The VA for it’s part said that the evidence may point to internal security work rather than a cyberattack.
The files were first discovered on April 18 by researcher Jeremiah Fowler, who found the database sitting exposed online without even basic password protection. Fowler said the files made several references to United Valor Solutions. United Valor is a North Carolina-based company which “provides disability evaluation services for the Veterans Administration and other federal and state agencies,” according to its site.
Analyst Found Ransomware Evidence, Contradicting Contractor
The exposed data included patient names, birth dates, medical information, contact information and even doctor information and appointment times, all of which could be used in socially engineered attacks, Fowler explained. The database also exposed unencrypted passwords and billing details.
“The database was set to open and visible in any browser (publicly accessible) and anyone could edit, download or even delete data without administrative credentials,” Fowler said about his findings.
He added to Threatpost, “This finding is sensitive based on the HIPAA implications and the fact that these are Veterans trying to obtain disability benefits. ”

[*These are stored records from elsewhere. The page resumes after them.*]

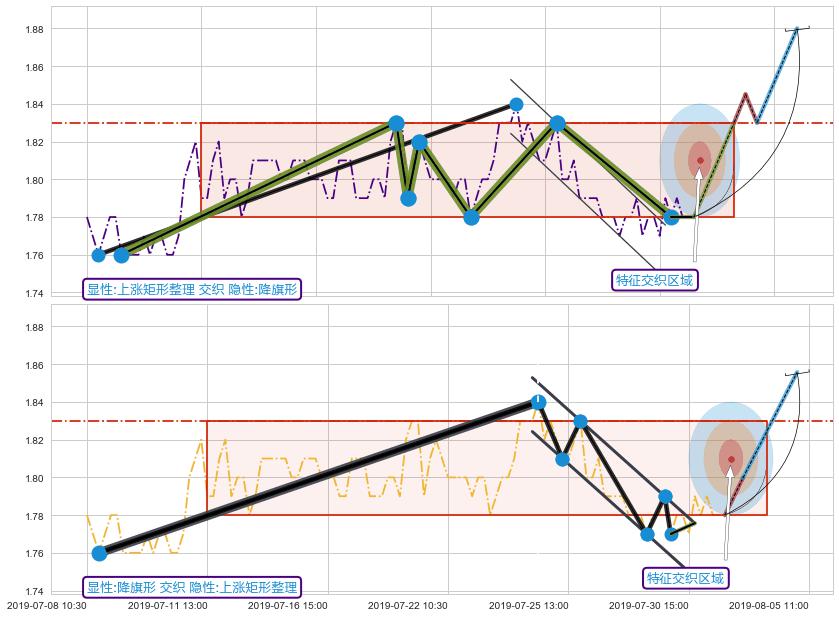Click red center dot of bottom chart ellipse
The width and height of the screenshot is (839, 617).
click(731, 460)
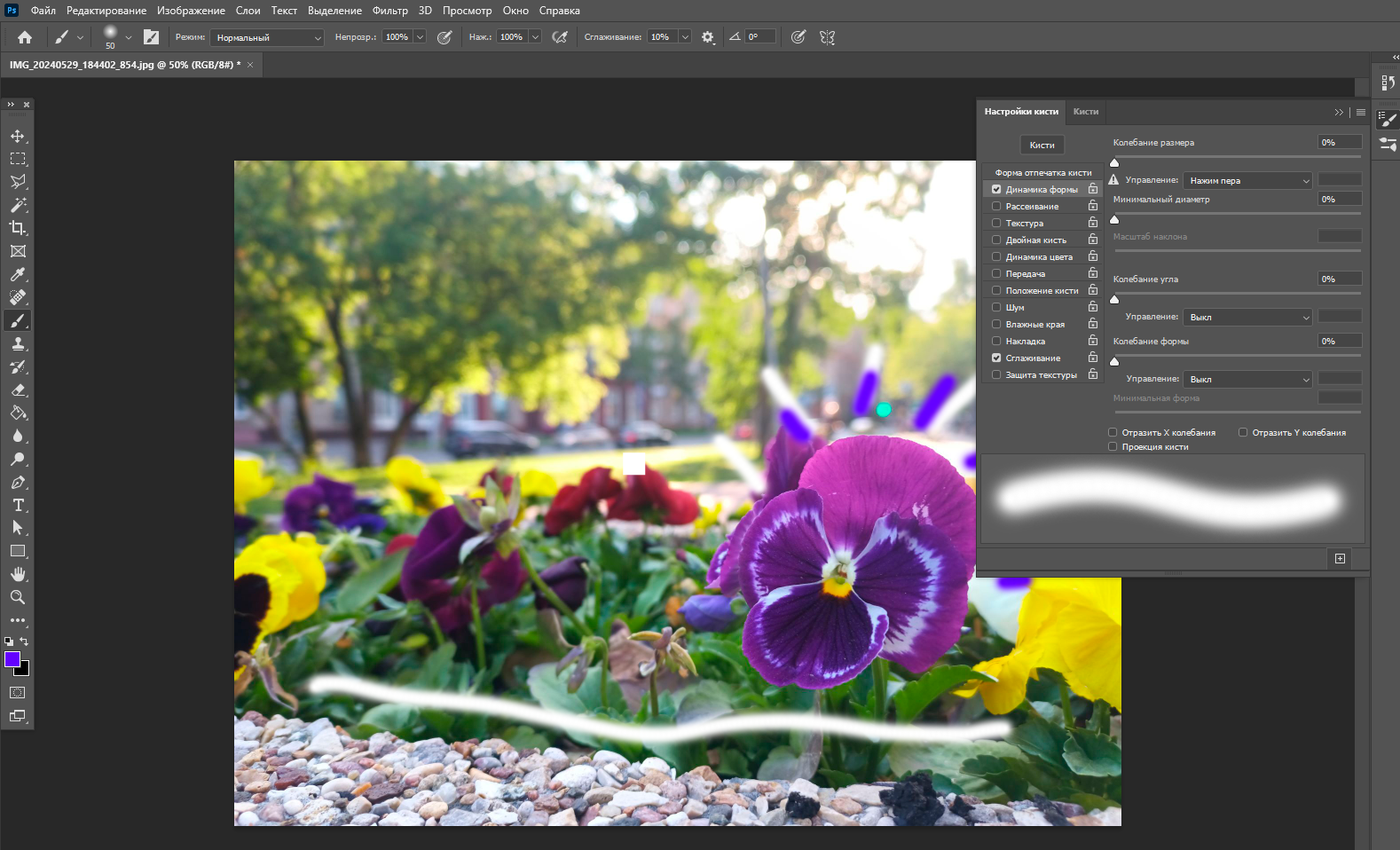Select the Clone Stamp tool
Image resolution: width=1400 pixels, height=850 pixels.
coord(18,344)
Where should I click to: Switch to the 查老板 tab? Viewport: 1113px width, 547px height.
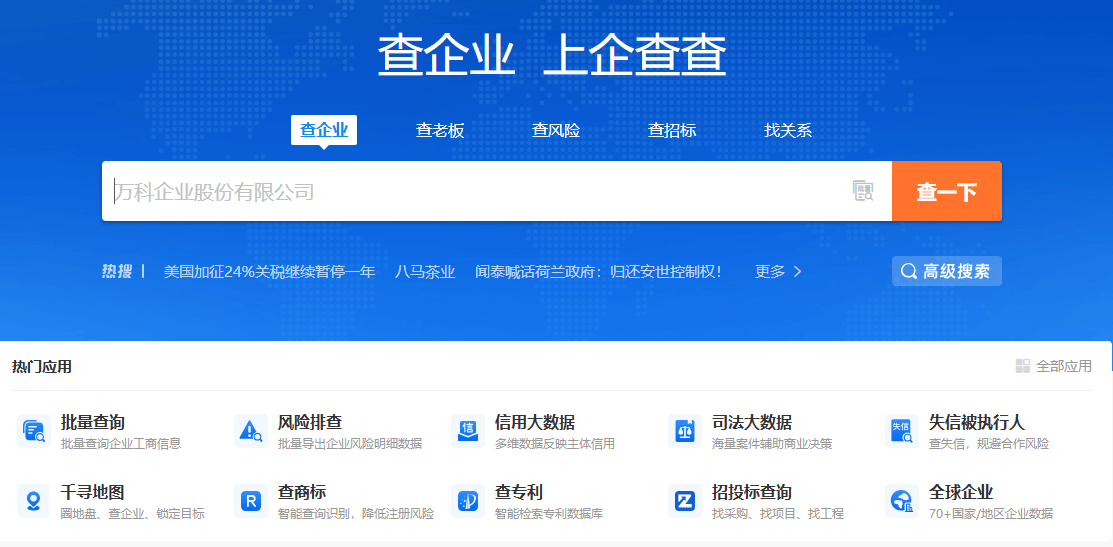coord(440,130)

After disclosing the findings to United Valor, Fowler said he received a reply the next day thanking him and adding, “We communicated your findings to our contractors, and they shut down this public data access immediately.”

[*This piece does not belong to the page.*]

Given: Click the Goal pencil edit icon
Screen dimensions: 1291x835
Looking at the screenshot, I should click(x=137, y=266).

It added, “According to their monitoring, the data has only been accessed via our internal IP and yours.”
However, the data told Fowler a different story.

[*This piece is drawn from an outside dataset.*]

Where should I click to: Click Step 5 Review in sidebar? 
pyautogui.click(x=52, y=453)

Ransomware Demand Detected In Dataset
“The dataset also contained a ransomware message titled “read_me” that claimed all of the records were downloaded and they would be leaked unless 0.15 Bitcoin ($8,148) was paid,” Fowler explained. “The forensic audit or IP review of outside access conducted by the contractor should have also identified the ransomware intrusion and the multiple internet-of-things (IoT) search-engine spiders that indexed the exposed database. This appears to contradict what the contractors told United Valor.”
Threatpost reached out to United Valor for additional details or comment but has not yet received a response.
Dirk Schrader with New Net Technologies thinks the breach was likely the result of one of three issues: “Either the contractors had, or still have, only limited monitoring capabilities; the cybercriminal who left the ransom note was able to hide traces, which indicates another, even bigger issue; or they (United Valor Solutions) are trying to avoid consequences.”
The VA told Threatpost that it’s actively investigating the situation – and that it appears that pen-testing could be the culprit, rather than any malicious activity.
“It ‘appears’ that a researcher was attempting to find security deficiencies and flaws in United Valor Solutions systems,” said Reginald Humphries, director of IT strategic communication at the Office of Information and Technology at the VA. “At this time, we do not believe there was a data breach but rather this was done for research purposes, at the request of the contractor, United Valor Solutions.”
He added, “Veterans Benefits Administration (VBA) Privacy Office is currently working with Medical Disability Examination Officer (MDEO) and contractors to further investigate the alleged incident. Additionally, our VA Data Breach Response Service continues to investigate independently. We will provide you with additional information as we become aware.”
Healthcare: A Ransomware Target
Healthcare, even more than other sectors, needs to get protections in place against ransomware attacks, Untangle’s Heather Paunet explained to Threatpost.
Just days ago, Scripps Health, a San Diego-area hospital system was hit with a cyberattack, disrupting services. Last September, Universal Health Services, which operates a national network of hospitals, was hit by Ryuk with a ransomware attack. And an earlier attack on Dusseldorf University hospital in Germany forced the emergency room to divert patients to other facilities, causing patient care to suffer.
“The healthcare industry remains a high-level ransomware target,” Paunet said. “IT departments need to be more aware than ever before about how to protect their network, their employees and their patients.”
The strain that healthcare companies are under dealing with a global pandemic is what makes them even more attractive victims.
“The healthcare industry is in a very challenging situation these days, Mohit Tiwari, CEO at Symmetry Systems, told Threatpost. “They need to prioritize fighting a number of healthcare-related issues every day as well as having to work with software and hardware that takes years to certify for safety.”
He added that the key to fortifying protections of medical data is a robust compute infrastructure.
“Computing failures are, in fact, healthcare failures,” Tiwari explained. “Additionally, computing flaws are highly correlated and can spread rapidly.”
This article was updated at 5 p.m. ET with a statement from the VA.